The most recent incident that even got a response from the President of the United States on Twitter is one that involves SportsCenter co-host, Jemele Hill. Hill went to Twitter and voiced a very strong opinion about our current president, saying that he is a “white supremacist.” While many news outlets took this story and made it a top topic of the show, the main question in all of this was, “Why is a sports anchor not talking about sports?” While this may baffle some, people who cover sports can also talk about whatever they want, and it may not always be about sports. For example, while I may be the sports editor of The Montclarion, I have helped cover other non-sports stories, some even involving politics. But there’s a huge difference between me and Hill. I’m not hired by the biggest sports news outlet in the world and if I were to spread my political view online, I wouldn’t be punished for it.

Hill received no punishment either, but the outcry of the people who follow her speaks for itself. She wasn’t suspended, she had no cuts in her pay or anything like that, and she wasn’t pulled off the air. She was untouched by the executives of ESPN for being political online, but ESPN received a lot of flak for not doing anything about the matter.

It especially hurts the network while all of this is happening, ESPN’s executives suspended legendary anchorwoman Linda Cohn for being honest. Back in April, Cohn went on a radio show and addressed the very big and obvious problems ESPN is facing. She gave her opinion, which was backed up with facts, and received a one-week on-air suspension.

It’s at this point where a line must be drawn. An opinion is an opinion; everyone has one. That’s why I’m writing this. Cohn knew exactly what she was doing. She gave her opinion, which was supported by facts, and got suspended. Hill takes to Twitter, where anything can go viral. There’s no way to know whether or not a tweet will take off or cause consequences. There is a clear problem that ESPN refuses to address.

Reporters and anchors should be allowed to express their opinions, but they should not be made public if said opinions do not relate to their beats. Cohn, with facts backing her, gave an opinion about where she works. That’s fine. Business in sports should be covered, and Cohn should be asked about the status of ESPN. Someone with her expertise and experience would be great to hear from. However, Hill covers sports and should stick to it. Her political opinion doesn’t pull in an audience.

While this issue seems to resonate with ESPN more than any other news outlet, it should confront this problem publicly. The executives of ESPN have fired other reporters for expressing their right-wing views before, but making an accusation like this is unacceptable. ESPN tries to keep its left-wing views to themselves, but their own employees, like Hill, make statements online like this.

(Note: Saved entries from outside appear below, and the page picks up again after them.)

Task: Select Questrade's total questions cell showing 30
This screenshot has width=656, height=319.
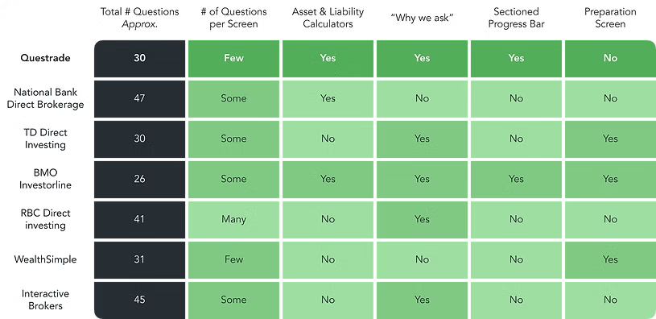Action: click(139, 59)
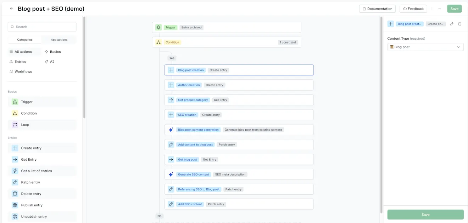
Task: Select the Loop action in the Basics section
Action: [25, 124]
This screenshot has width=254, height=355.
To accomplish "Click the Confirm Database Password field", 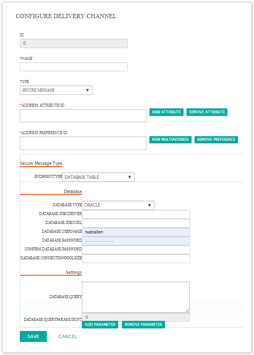I will (x=135, y=250).
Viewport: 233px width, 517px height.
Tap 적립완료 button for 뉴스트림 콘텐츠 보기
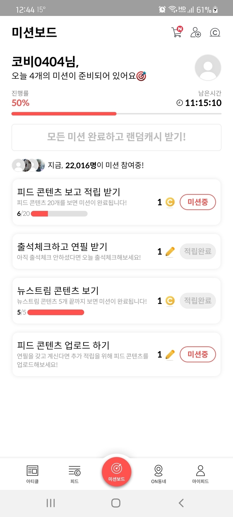pyautogui.click(x=198, y=301)
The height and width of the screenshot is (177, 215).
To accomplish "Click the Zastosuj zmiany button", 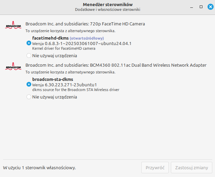I will pyautogui.click(x=192, y=168).
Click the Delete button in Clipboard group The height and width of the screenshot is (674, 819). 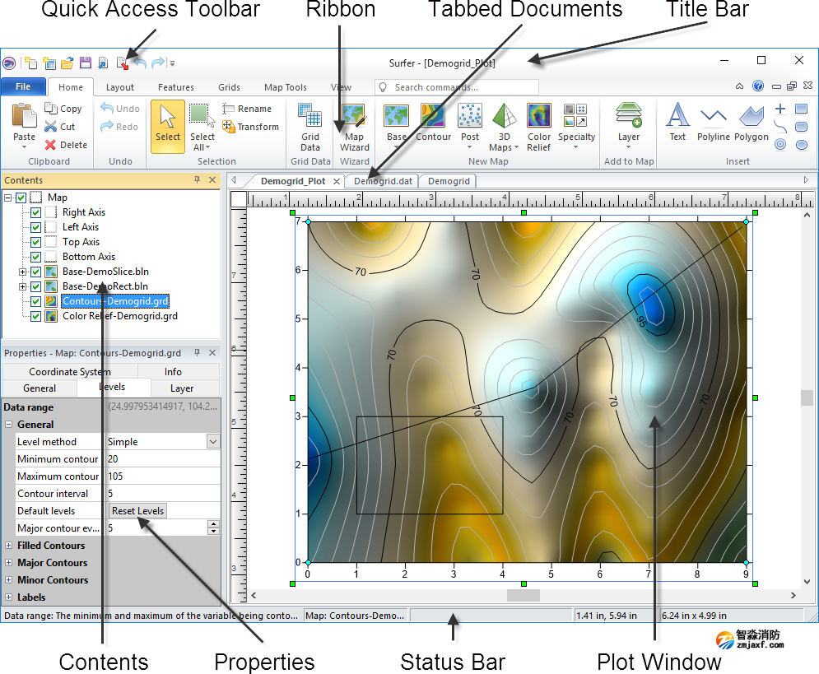(66, 145)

Sports should be an escape from the real world, and an opinion that doesn’t have any relevance with sports should not be made on a show where sports headlines are discussed. Players might make statements that pertain to politics, but those should not be discussed on a network that recaps games and discusses how a player or team prepares for the next big game. Let CNN or CBS cover those remarks and let ESPN go back to covering sports.